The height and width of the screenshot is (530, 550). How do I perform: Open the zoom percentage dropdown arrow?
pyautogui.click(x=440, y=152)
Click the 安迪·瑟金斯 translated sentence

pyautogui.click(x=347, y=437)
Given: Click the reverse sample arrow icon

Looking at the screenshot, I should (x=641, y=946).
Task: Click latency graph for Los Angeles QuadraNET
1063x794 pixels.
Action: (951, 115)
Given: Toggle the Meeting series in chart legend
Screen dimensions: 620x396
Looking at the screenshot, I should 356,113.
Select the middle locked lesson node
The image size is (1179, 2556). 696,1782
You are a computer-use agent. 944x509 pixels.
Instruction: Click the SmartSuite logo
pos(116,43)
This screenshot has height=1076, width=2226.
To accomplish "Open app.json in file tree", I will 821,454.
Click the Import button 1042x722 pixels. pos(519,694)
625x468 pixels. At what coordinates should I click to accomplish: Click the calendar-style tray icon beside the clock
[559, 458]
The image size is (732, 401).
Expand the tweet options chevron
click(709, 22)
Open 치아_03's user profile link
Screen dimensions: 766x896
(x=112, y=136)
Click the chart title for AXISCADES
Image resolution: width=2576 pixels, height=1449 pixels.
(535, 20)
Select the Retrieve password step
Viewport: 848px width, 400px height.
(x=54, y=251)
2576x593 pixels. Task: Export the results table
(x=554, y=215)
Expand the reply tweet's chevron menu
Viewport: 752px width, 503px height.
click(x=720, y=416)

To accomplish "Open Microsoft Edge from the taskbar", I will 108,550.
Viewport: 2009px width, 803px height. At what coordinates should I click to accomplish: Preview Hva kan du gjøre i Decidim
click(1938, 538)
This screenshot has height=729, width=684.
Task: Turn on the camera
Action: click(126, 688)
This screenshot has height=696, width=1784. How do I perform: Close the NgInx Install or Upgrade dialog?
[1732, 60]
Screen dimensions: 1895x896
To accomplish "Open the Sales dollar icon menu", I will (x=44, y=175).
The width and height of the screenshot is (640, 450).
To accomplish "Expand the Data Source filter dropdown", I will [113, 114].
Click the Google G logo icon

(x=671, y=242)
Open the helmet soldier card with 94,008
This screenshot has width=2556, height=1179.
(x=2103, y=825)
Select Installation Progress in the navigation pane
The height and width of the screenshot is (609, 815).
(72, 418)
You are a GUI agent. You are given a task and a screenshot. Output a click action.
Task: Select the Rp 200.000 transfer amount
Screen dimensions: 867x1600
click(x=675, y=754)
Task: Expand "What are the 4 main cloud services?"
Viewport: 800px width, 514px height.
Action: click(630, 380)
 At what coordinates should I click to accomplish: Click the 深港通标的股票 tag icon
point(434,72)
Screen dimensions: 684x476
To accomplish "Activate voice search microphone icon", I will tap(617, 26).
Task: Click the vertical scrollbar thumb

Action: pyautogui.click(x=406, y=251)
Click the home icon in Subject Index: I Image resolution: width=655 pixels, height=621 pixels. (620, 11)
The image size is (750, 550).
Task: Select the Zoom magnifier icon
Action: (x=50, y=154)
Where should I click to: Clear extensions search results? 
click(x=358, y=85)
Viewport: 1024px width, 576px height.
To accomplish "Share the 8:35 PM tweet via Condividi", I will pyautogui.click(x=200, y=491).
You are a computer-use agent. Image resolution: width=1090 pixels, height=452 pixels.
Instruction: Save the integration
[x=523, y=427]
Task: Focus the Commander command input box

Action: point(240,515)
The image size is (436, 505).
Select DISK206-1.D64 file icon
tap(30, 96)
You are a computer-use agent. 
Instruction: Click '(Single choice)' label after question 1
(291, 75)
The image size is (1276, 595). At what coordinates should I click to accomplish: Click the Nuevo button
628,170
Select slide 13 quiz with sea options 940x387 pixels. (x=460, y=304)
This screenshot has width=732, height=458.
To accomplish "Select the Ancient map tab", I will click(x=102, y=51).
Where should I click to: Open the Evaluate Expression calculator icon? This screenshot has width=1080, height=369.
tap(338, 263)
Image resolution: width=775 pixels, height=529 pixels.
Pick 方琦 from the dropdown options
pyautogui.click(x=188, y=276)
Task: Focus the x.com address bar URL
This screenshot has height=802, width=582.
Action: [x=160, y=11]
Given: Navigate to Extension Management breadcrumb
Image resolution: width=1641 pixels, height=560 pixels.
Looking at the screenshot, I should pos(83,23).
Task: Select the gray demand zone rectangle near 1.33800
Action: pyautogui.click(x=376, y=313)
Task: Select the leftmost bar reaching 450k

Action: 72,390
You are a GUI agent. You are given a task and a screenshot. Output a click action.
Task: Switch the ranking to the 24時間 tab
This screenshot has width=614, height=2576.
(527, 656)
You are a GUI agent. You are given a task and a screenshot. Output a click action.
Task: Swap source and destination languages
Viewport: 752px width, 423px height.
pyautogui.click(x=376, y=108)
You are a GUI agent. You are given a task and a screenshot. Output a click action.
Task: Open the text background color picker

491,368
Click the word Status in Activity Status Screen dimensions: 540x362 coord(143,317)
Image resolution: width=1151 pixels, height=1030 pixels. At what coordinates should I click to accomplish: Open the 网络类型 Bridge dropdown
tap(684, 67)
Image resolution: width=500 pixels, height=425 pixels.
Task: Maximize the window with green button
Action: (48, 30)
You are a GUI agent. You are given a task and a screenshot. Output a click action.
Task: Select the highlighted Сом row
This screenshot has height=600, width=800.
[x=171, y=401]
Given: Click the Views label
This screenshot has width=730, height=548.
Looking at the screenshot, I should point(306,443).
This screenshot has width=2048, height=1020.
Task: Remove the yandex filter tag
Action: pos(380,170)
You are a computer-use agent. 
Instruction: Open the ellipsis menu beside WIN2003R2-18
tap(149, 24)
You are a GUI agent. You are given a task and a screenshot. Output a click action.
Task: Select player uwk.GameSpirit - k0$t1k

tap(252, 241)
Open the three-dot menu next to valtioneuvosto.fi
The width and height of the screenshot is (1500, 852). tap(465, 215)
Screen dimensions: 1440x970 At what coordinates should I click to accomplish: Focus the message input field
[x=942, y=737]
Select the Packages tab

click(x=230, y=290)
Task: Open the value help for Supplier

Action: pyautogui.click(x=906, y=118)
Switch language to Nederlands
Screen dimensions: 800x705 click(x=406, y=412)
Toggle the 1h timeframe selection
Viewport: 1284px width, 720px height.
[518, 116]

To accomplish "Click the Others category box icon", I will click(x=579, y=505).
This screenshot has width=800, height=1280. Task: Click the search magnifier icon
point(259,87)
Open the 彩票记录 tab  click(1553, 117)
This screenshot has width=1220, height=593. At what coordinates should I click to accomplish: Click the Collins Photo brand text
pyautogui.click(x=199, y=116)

☆ ☆ ☆ ☆ ☆

PROBLEM REQUIREMENTS
What you give back should be exactly the lines of the data above from the line with "This screenshot has height=802, width=582." through the line with "Given: Click the Views label", both of those included, and nothing more.

PROBLEM SOLUTION
This screenshot has height=802, width=582.
Action: [x=160, y=11]
Given: Navigate to Extension Management breadcrumb
Image resolution: width=1641 pixels, height=560 pixels.
Looking at the screenshot, I should pos(83,23).
Task: Select the gray demand zone rectangle near 1.33800
Action: pyautogui.click(x=376, y=313)
Task: Select the leftmost bar reaching 450k

Action: 72,390
You are a GUI agent. You are given a task and a screenshot. Output a click action.
Task: Switch the ranking to the 24時間 tab
This screenshot has width=614, height=2576.
(527, 656)
You are a GUI agent. You are given a task and a screenshot. Output a click action.
Task: Swap source and destination languages
Viewport: 752px width, 423px height.
pyautogui.click(x=376, y=108)
You are a GUI agent. You are given a task and a screenshot. Output a click action.
Task: Open the text background color picker

491,368
Click the word Status in Activity Status Screen dimensions: 540x362 coord(143,317)
Image resolution: width=1151 pixels, height=1030 pixels. At what coordinates should I click to accomplish: Open the 网络类型 Bridge dropdown
tap(684, 67)
Image resolution: width=500 pixels, height=425 pixels.
Task: Maximize the window with green button
Action: (48, 30)
You are a GUI agent. You are given a task and a screenshot. Output a click action.
Task: Select the highlighted Сом row
This screenshot has height=600, width=800.
[x=171, y=401]
Given: Click the Views label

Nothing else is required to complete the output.